Again, emphasis mine.
Why am I thrilled by this? Because I feel like it’s a validation of the “technology” I’ve tried to build into the URS storyworld. Because of the engine and propulsion technology in the world, weight and the weight of water wouldn’t be the issue it is today and, thus, every ship has a layer of it. In the article Common Ship Features, under the section Secondary Hulls, I wrote:
Every ship has between at least six inches to a foot of water that fills the space between the two hulls. The primary purpose of this is to absorb the sometimes extremely high levels cosmic radiation that permeate space. Early tests were conducted with various materials but in terms of weight versus effectiveness, water proved to be the best absorption material.

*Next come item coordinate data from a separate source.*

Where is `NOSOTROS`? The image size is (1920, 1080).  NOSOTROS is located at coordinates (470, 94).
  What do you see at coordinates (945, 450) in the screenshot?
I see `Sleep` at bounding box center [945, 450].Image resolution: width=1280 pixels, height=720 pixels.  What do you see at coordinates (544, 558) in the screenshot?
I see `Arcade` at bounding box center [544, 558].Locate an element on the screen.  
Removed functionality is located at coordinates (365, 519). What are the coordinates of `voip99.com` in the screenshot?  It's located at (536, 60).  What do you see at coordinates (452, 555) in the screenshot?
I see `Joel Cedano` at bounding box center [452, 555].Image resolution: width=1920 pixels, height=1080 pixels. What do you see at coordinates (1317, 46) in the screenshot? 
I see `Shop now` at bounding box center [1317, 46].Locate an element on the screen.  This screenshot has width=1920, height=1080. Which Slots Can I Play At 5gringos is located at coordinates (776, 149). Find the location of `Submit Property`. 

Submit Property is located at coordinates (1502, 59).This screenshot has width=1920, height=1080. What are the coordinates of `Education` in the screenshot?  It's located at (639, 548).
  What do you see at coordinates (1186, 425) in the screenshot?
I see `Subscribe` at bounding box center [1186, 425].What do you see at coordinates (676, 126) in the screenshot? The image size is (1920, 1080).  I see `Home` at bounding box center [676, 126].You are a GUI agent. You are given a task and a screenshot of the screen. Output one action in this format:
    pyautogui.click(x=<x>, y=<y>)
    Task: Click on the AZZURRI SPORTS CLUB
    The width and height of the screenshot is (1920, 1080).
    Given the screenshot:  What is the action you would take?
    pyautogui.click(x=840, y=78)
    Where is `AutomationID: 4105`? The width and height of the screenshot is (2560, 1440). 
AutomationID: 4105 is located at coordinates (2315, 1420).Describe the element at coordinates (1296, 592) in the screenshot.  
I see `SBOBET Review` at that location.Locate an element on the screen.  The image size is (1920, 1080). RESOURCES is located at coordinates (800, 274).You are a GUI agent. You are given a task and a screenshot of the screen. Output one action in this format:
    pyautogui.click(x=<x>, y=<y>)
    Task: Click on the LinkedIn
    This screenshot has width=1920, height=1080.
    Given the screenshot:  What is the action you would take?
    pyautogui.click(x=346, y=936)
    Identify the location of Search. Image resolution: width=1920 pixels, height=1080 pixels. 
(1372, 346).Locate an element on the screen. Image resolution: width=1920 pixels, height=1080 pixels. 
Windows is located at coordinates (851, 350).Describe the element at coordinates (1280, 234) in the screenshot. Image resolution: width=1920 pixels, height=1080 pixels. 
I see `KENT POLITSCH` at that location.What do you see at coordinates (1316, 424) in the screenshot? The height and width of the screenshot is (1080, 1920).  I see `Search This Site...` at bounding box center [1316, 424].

Now, of course, galatic cosmic rays apparently aren’t blocked so much by this water layer (it now turns out) but that’s why each ship also has an array of Electromagnetic Field Generators that are supposed to wrap the ship in a low magnetic field like Earth to help deflect these as well. Still, the biggest question I’ve had by readers of my, as yet, unpublished book is why all the ships seem to bleed condensation from their inner hulls. Well… this is why.
Anyway… this is of interest to me because I’m writing a book with characters who spend the majority of their time aboard a ship traveling from planet to planet within the Colonial Star Cluster and, though the storyworld probably falls much more under “space opera” than “hard science” (actually, change that to definitely), reflecting actual science and the challenges that must be overcome adds a degree of reality that can’t help but to make the story better.
Of course, there’s still FTL in the storyworld and a host of other things that aren’t really explained but it’s great to see that, at least in this one aspect, the storyworld reflects a real life possible solution.
Just some food for thought, for anyone else thinking about the storyworld and stories that might be set in it, other problems I’ve been dealing with lately in my story include what the ramifications would be for growing up in a low gravity environment and how to avoid radiation near gas giants.
What are some real space travel problems you’d like to see dealt with that you haven’t really seen before?